When parents need to work but they can’t afford to pay for child care, Nabozny says, “they’re going to make other arrangements.”
Since 2002, the number of Monroe County children receiving child-care subsidies has declined even as the number of children in poverty has increased, according to Children’s Agenda research. “There are fewer families receiving child care assistance from Monroe County now than at any time in the past,” Nabozny says.
And, Nabozny says, “the amount of licensed care in Monroe County has also declined considerably over the last five years.”
But, Nabozny adds, it’s important to point out that some child care assistance is available currently, and the county is accepting applications for it. Parents can apply by calling the county’s human services department at (585) 753-6960.
Also available is a unique service operated by the Center for Youth: two free crisis nurseries that provide temporary child care for families facing emergencies such as unexpected medical problems or domestic violence. One is in the city’s Beechwood area, the other on Genesee Park Boulevard.
The centers operate 24 hours a day, seven days a week, and are staffed by certified child-care workers who, in turn, are aided by volunteers – retired nurses, teachers, grandmothers, and college students. Each center can take care of six children at a time, says City Councilmember Elaine Spaull, the Center’s executive director. The stays are short, often for just a few hours to help a family through a medical emergency. Spaull estimates that over a year, each center will help as many as 250 different families.
In addition to providing emergency child care, crisis nursery staff are able to help parents get medical care, housing, and other assistance.
“If I had all the money in the world,” Spaull says, “I would add two more” crisis nurseries, one in each of the other two quadrants of the city.

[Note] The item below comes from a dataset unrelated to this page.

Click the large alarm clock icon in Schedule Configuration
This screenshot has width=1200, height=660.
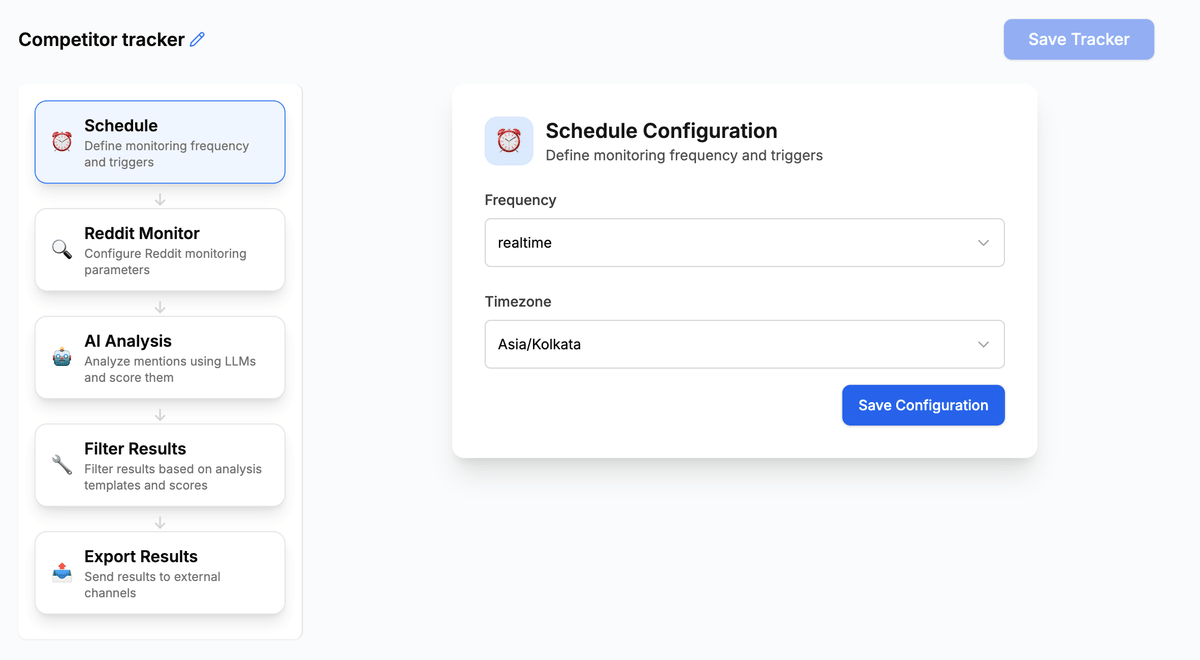pyautogui.click(x=509, y=141)
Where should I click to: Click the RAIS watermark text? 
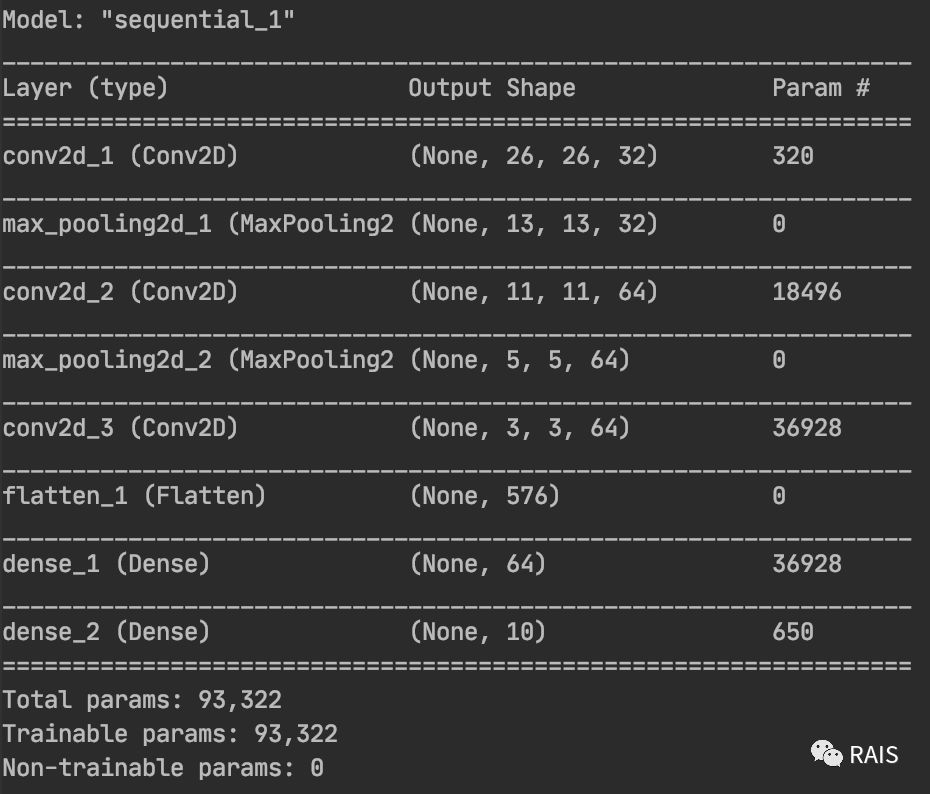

The Children’s Agenda and other child-welfare organizations have pushed for years for better funding for child care. And Spaull says she hopes the tragedy will spur a wide community conversation about the needs of families and children.
“We have to keep talking” about the needs of families, Spaull says: child care, adequate wages and benefits, pay equity, transportation, health care. “The whole community has to come together on this issue.”